Under the new GDPR rules, I’ve heard that consent is required to process personal data. How does this affect the collection of information for the accident book?

Under GDPR, the first principle is to process all personal data lawfully, fairly and in a transparent manner. Processing (including collection, recording, organisation, structuring and storage) must have a “lawful basis”.

At least one of the following must apply:

  • Consent: the individual has given clear consent for you to process their data for a specific purpose;
  • Contract: processing is necessary for a contract you have with the individual, or because they have asked you to take specific steps before entering into a contract;
  • Legal obligation: processing is necessary for you to comply with the law (not including contractual obligations);
  • Vital interests: processing is necessary to protect someone’s life;
  • Public task: processing is necessary for you to perform a task in the public interest or your official functions, the task or function having a clear basis in law;
  • Legitimate interests: processing is necessary for legitimate interests (or those of a third party) unless there is good reason to protect the individual’s data which overrides this.

According to The Social Security (Claims and Payments) Regulations 1979, details to be recorded in the accident book include:

  • Full name, address and occupation of injured person;
  • Date and time of accident;
  • Location of accident;
  • Cause and nature of injury;
  • Name, address and occupation of person giving notice, if other than the injured person.

These requirements would satisfy the “legal obligation” basis and a specific statement of consent would not be required.

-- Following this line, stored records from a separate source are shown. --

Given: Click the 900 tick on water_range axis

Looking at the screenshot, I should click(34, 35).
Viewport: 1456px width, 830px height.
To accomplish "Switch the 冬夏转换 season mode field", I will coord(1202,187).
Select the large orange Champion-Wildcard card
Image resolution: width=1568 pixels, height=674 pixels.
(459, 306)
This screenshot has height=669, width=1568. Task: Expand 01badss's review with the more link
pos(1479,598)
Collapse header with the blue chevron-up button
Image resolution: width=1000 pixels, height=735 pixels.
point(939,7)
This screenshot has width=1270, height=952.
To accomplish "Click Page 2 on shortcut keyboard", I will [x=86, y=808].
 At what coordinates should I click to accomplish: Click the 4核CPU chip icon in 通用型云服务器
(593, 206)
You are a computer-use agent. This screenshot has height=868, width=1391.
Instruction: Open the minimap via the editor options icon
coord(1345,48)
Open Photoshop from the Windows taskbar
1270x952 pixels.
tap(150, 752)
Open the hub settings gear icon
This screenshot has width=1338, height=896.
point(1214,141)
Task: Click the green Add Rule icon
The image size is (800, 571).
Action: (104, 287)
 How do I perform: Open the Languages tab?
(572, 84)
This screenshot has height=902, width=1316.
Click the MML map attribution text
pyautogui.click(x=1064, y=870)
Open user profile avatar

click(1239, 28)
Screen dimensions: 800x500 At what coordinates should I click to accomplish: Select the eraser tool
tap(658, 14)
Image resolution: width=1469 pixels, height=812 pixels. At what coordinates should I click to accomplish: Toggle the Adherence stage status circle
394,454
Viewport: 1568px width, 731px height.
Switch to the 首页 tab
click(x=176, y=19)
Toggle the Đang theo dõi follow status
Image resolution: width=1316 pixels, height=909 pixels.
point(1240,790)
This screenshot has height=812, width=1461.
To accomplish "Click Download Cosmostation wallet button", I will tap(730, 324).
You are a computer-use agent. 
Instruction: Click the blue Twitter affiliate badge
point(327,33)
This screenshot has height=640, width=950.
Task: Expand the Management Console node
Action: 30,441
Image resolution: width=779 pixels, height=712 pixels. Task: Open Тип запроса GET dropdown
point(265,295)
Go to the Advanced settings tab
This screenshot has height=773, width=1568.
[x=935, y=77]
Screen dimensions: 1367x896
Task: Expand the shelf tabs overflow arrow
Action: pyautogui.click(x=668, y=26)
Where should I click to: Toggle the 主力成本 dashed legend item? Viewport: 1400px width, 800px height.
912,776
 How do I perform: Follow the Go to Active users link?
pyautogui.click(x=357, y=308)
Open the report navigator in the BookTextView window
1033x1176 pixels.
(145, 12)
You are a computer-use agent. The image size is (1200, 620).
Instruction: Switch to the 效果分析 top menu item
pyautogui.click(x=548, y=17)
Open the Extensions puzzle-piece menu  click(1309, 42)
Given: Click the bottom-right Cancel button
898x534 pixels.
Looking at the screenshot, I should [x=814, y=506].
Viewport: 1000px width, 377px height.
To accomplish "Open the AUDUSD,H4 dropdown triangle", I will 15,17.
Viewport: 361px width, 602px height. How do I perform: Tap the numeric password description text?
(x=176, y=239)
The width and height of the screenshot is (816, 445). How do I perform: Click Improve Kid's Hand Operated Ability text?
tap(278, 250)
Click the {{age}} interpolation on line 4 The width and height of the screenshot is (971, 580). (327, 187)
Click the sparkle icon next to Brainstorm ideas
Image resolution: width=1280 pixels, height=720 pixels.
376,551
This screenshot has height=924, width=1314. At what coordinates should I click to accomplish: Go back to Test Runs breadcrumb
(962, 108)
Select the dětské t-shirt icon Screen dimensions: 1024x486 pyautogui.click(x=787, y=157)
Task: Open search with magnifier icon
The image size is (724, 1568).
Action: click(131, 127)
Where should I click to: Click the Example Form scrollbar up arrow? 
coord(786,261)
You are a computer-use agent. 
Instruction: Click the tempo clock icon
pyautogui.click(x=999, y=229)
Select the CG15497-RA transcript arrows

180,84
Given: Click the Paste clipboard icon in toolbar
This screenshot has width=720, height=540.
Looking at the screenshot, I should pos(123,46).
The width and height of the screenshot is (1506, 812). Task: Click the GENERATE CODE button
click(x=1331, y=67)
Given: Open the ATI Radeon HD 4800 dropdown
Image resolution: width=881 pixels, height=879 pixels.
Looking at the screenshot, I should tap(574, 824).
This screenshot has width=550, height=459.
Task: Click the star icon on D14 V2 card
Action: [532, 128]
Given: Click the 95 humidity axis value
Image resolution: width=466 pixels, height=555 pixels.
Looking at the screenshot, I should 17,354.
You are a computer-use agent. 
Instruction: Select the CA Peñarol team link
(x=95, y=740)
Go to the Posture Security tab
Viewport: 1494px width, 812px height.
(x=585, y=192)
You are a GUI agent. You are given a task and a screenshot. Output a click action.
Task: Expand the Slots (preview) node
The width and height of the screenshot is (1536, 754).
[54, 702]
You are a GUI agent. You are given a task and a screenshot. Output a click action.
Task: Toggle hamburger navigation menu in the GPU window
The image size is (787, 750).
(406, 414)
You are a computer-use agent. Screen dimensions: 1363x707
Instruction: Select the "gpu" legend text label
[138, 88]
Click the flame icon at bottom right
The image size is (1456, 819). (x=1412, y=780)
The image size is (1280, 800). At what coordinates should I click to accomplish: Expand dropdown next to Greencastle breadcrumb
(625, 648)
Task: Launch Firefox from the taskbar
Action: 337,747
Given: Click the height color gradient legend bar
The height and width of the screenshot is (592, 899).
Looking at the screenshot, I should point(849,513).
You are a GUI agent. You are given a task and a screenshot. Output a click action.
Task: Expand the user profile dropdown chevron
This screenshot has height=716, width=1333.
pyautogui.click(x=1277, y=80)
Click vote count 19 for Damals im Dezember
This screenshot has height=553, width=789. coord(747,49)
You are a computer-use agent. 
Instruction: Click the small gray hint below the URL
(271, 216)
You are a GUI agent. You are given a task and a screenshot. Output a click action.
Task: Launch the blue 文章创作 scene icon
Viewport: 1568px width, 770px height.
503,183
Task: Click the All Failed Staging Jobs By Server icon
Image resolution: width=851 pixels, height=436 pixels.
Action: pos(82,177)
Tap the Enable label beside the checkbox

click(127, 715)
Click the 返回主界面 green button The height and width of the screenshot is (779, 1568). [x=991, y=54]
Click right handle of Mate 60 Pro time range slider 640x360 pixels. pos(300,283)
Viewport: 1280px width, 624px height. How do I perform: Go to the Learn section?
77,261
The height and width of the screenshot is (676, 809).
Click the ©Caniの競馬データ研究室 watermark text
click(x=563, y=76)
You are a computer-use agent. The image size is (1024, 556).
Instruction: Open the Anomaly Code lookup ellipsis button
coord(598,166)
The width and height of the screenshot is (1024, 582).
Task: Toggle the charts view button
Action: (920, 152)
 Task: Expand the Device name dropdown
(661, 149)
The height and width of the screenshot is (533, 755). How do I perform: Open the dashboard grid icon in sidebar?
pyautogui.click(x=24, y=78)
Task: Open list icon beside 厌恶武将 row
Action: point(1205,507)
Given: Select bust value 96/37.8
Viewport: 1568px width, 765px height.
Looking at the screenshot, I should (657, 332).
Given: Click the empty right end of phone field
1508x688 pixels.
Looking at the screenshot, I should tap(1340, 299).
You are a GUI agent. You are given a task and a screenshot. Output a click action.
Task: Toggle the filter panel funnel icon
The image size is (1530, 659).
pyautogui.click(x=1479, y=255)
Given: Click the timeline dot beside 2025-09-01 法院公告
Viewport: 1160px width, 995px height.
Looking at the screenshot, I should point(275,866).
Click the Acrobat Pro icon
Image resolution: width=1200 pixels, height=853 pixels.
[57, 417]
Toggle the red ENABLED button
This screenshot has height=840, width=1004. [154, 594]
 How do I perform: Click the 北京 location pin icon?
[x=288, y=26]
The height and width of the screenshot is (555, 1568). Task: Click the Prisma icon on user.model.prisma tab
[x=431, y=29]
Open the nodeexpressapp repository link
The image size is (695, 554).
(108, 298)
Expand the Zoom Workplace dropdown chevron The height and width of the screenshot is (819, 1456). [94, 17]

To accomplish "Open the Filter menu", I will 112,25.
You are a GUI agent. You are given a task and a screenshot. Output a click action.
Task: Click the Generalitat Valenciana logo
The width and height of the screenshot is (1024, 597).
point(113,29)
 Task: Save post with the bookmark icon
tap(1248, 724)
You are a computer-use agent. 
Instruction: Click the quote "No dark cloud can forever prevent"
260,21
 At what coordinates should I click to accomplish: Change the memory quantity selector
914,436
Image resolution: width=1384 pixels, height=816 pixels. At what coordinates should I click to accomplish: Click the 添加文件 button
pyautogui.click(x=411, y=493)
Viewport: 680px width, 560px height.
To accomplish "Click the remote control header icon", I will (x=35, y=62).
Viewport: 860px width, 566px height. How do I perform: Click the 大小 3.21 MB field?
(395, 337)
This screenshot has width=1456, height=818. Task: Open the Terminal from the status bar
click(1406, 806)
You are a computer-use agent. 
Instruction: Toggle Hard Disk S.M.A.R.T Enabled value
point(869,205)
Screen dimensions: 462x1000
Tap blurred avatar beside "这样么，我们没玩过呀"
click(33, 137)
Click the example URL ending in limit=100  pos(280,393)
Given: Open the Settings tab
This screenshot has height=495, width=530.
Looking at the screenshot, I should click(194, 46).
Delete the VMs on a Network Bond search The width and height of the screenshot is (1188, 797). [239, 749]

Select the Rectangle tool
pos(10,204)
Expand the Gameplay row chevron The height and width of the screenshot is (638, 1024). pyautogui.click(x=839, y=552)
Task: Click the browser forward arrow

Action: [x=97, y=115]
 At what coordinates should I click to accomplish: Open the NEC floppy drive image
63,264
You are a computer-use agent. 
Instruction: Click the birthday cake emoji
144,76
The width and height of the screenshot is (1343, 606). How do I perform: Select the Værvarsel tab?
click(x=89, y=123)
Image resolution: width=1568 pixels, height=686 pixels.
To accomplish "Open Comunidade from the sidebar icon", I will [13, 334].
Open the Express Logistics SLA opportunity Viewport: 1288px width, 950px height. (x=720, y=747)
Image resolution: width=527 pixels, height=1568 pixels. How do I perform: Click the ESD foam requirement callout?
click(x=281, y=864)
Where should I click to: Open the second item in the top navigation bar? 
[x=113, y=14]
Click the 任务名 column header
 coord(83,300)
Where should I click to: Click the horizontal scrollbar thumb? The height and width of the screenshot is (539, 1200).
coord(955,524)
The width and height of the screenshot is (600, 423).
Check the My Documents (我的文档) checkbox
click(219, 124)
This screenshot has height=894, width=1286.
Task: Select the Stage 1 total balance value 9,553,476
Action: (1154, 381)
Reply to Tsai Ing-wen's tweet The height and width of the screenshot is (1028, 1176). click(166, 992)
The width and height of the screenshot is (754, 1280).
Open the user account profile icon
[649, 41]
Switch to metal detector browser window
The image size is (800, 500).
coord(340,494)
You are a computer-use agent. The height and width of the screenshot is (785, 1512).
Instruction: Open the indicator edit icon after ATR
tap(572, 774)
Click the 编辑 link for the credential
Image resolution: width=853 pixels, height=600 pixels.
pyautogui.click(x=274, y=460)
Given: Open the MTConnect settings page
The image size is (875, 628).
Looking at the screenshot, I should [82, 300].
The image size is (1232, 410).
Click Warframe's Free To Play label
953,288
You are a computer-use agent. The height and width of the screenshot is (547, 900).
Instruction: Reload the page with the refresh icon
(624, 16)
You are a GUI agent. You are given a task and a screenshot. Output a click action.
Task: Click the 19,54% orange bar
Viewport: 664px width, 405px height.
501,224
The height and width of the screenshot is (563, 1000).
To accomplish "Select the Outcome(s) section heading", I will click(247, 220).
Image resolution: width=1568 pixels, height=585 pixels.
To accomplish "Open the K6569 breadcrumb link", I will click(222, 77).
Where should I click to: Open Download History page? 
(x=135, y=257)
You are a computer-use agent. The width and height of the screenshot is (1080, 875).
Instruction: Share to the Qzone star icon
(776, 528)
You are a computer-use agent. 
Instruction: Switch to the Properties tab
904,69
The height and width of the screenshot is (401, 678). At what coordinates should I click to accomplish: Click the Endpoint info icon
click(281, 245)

You shouldn’t need to change your accident report form, but as under GDPR you must, at the time you collect their personal data, inform individuals of your purposes for processing the data, your retention periods and who it will be shared with, it may be a good idea to include this on the accident book.

So What Message Should You Communicate?

The purpose of processing accident and incident data is for collecting information and producing a range of statistics that communicates anything from the number of incidents per annum or man hours worked, analysis of causes, types on accident of incidents occurring, etc.  From this information you can identify trends, problem areas which in turn allows you to put in place suitable and sufficient control measures to prevent re occurrence.

Epica Health & Safety recommend that all injuries recorded in the accident book should be retained for a minimum of 3 years, in line with any potential civil claims.  Occupational health claims must be made 3 years from diagnosis,

Epica Health & Safety recommend retaining all health records including any incidents relating to occupational health incidents noted in the accident book for a 40 year period, as some occupational health problems take time to become apparent.

Generally the information will be shared with your insurance company, directors, health and safety and HR professionals engaged with the company.  This is not exhaustive so you will need to consider the incident and decide who is likely to require such information.